I am so happy that I had an opportunity to buy a 42 inch Panasonic ST60 in May 2014. My unit was the last one in the local store. I have checked out so many LED TVs, and every time I have been disappointed. One of the most distracting things about LED TVs is the DSE (dirty screen effect). Last year's LG panels were totally awful. But I liked them otherwise, so I was planning on buying one of 2014's LG LED models. So I am grateful to you that you saved my money! Your test of the LB5800 showed that there aren't any improvements this year. But my ST60 is absolutely great! The only real problem is daytime viewing: you must have good curtains to block the sunlight.
Thank you for your assessment of the ST60! It is indeed a great TV.
I'm considering the ST60 50 inch for my bedroom. I watch movies at night, eight feet away from the TV. Is it too big for such distance? Also, does it get so hot that it affects room temperature? Please advise. Thanks!
That size is perfect for that distance (unless you are watching non-HD material). It does get hot, generating about as much heat as a desktop computer. Unless it is turned on all day long, I doubt it will affect the temperature of the room in a noticeable way.
I just bought a ST60 for my bedroom, thank you for having such a wonderful web site. The picture is indeed incredible; it's a shame that Panasonic will stop manufacturing plasmas. Can you give me some tips regarding the first 100 hours of use? I've heard that I shouldn't pause the pictures, should always use a full screen, and avoid using channels with permanent "logos" during this time. Why is that? Also, is there a way to get rid of annoying pop-up ads?

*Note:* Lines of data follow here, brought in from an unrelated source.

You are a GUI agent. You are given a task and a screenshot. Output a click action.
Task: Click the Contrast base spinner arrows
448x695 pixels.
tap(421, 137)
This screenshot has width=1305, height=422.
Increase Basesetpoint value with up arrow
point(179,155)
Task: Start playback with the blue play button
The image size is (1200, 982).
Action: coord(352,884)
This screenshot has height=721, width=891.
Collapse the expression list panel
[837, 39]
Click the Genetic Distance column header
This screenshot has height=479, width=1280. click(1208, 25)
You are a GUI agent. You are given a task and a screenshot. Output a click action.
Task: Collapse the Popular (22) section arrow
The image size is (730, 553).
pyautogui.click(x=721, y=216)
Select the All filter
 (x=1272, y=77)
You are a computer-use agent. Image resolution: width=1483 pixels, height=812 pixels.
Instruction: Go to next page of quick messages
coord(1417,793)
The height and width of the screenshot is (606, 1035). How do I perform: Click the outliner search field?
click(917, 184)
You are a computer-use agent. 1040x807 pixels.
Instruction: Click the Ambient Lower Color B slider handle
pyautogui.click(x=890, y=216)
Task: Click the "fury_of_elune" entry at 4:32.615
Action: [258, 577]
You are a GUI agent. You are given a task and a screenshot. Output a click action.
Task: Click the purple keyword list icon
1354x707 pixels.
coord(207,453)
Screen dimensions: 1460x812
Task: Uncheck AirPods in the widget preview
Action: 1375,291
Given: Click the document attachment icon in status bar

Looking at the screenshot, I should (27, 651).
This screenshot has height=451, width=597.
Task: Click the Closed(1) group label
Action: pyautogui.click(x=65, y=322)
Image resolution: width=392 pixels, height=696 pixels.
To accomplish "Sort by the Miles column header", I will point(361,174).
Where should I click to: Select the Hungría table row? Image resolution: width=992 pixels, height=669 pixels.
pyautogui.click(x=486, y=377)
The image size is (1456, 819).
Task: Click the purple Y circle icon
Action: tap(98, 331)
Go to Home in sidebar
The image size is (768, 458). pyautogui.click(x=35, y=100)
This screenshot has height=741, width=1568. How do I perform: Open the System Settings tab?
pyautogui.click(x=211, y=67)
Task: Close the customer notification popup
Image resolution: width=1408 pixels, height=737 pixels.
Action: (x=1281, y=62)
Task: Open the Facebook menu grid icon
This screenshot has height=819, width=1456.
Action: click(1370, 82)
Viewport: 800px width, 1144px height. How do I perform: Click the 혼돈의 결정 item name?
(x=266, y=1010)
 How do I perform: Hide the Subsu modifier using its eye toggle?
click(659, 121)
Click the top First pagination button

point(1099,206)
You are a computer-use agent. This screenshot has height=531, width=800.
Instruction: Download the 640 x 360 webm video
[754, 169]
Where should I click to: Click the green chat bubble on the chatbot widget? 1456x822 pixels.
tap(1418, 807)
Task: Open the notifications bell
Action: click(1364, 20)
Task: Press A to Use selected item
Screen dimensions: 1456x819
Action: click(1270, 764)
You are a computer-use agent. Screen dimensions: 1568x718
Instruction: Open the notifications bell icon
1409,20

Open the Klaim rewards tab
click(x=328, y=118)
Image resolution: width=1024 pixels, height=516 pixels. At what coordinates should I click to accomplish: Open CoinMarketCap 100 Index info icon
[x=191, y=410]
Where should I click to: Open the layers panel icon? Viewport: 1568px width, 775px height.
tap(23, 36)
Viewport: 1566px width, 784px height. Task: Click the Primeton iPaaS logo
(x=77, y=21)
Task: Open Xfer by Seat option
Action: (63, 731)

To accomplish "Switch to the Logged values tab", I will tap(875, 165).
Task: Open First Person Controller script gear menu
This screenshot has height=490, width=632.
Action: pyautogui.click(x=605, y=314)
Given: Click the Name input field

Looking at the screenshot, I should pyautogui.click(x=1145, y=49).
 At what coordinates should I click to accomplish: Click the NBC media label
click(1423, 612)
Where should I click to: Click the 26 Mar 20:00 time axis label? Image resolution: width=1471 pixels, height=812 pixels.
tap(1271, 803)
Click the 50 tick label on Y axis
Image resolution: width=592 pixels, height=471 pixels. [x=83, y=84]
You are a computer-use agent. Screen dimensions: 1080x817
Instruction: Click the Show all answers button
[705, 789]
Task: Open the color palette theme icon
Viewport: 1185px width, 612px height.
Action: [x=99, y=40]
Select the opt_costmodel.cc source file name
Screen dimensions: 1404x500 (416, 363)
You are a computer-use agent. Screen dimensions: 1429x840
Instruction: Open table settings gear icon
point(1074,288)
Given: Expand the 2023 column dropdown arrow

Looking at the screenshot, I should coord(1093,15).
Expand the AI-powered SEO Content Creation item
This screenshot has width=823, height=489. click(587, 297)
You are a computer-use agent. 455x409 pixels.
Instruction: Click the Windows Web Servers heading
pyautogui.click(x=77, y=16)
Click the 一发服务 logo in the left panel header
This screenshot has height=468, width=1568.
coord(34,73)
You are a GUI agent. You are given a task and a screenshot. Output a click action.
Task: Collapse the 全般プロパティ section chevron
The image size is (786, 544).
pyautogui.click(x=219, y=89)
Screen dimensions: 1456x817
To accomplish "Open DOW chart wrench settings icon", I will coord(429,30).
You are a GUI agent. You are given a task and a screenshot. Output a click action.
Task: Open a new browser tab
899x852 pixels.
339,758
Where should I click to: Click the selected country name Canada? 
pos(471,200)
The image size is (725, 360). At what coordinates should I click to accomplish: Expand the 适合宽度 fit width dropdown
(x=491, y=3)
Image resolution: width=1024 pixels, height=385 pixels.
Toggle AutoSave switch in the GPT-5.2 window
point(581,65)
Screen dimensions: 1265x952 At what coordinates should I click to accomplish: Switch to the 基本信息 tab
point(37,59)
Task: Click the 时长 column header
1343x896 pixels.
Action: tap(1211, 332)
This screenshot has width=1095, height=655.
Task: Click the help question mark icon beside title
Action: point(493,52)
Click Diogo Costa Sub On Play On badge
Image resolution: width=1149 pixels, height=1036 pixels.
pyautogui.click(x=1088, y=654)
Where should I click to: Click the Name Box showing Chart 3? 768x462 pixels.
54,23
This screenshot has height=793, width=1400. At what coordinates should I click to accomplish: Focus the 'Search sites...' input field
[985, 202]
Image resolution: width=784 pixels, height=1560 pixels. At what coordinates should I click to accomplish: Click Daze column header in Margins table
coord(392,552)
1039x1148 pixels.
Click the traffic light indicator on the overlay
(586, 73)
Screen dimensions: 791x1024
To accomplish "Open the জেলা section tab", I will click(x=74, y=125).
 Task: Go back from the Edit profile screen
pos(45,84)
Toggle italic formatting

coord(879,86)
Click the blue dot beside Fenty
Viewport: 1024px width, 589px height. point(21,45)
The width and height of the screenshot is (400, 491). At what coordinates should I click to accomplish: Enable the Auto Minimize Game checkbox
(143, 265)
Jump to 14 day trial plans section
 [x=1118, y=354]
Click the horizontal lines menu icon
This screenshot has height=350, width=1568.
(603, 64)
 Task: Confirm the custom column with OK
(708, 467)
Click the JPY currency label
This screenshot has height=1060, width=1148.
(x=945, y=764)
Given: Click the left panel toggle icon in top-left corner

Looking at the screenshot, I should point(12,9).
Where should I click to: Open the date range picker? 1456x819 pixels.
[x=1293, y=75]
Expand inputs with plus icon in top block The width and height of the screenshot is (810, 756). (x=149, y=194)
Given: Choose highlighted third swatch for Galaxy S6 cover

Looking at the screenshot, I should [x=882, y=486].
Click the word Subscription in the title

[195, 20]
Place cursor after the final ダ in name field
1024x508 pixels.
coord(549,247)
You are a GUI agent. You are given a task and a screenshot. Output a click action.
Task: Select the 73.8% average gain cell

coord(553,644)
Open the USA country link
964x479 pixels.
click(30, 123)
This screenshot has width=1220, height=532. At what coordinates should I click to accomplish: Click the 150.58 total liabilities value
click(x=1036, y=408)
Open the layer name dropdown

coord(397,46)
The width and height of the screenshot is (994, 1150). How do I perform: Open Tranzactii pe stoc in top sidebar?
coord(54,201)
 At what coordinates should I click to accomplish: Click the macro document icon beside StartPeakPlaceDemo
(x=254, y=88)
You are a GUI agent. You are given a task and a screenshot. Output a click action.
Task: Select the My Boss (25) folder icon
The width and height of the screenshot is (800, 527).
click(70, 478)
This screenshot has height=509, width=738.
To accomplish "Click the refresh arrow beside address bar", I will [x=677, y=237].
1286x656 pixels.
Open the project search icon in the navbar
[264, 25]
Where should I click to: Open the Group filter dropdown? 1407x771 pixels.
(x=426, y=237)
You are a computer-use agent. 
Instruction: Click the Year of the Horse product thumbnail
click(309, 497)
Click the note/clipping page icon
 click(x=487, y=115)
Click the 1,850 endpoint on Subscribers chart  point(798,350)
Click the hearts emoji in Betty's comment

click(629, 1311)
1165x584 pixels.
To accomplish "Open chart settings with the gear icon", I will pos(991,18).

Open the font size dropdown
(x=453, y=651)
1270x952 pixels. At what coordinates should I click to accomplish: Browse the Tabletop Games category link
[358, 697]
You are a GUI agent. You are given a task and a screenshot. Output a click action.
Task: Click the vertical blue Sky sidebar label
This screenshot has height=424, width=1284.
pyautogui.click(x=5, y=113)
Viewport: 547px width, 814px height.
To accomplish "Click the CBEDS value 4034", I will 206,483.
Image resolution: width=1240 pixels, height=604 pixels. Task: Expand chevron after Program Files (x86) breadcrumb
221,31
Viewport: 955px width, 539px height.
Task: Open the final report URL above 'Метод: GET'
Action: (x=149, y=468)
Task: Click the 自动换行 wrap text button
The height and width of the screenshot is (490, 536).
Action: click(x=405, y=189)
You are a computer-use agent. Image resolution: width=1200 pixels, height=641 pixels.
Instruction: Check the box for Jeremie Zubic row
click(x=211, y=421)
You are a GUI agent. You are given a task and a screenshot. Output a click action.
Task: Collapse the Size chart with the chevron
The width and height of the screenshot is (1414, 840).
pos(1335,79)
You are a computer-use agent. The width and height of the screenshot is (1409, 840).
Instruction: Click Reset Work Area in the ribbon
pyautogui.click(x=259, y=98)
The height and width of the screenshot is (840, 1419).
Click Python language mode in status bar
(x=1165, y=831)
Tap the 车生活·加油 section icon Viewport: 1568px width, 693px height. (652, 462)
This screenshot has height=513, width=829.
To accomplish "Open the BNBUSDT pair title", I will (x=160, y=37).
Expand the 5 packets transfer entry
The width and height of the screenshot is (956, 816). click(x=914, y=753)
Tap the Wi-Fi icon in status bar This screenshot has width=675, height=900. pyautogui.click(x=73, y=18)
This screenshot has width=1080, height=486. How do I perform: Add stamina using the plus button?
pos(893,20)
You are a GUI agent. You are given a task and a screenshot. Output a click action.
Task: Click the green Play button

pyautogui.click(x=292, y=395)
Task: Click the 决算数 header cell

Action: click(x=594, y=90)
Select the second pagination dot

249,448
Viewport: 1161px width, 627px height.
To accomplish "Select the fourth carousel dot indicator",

You can disable the ads by going to Menu > Setup > Display Customization > Viera Connect Banner > Off. As for the break-in period of 100 hours, there's debate as to whether it's necessary. The logic is the screen is more sensitive to image retention in the first hundred hours, so you want to be careful with any static images.
If Panasonic stops producing plasma, will that have an effect on the aftersale support/replacement parts/repair capability etc.? And for the ST60's brightness, isn't that also a setting that can be adjusted to your liking?
It will probably affect the support yes. For example, they won't be able to offer a new replacement (or an equivalent new model), where they sometimes currently do.
Yes, the luminosity of the screen can be adjusted. In our tests, we always take two measurements: one calibrated as close as possible to 100 cd/m2 (which is used in our pictures) and another one at the maximum (just to get the number). In the case of the ST60, the maximum was 81.99 cd/m2 anyway.
I have an ST50. I'm having issues in figuring out what to set my gamma level to. To me, 2.0 looks good, but everywhere else says 2.6. That is to dark for me and it's hard to see anything. Can you clear up on what this actually does?
Gamma affects the curve of the shades of gray. The higher you set the gamma, the darker the shades of gray will be (and also all the other colors). If you set the gamma too low, the picture will be too white. If you set it too high, you won't be able to see what is in the shadows. It is a matter of personal preference, though. In our reviews, we calibrate TVs to a 2.2 gamma level.
I am looking for a plasma to replace my 42" Philips plasma. I noticed the 50" plasmas from Panasonic and LG are too wide: 46+" vs 50 inch LEDs around 44". Is the aspect ration different for plasmas than LEDs? Any suggestions, as I need a TV no wider than 44.3"?
The aspect ratio is the same, but the borders are usually a lot thicker on plasma TVs. You will either have to go down in size or go for an LED.
We are not taking any more questions for this product because we no longer have it in our lab.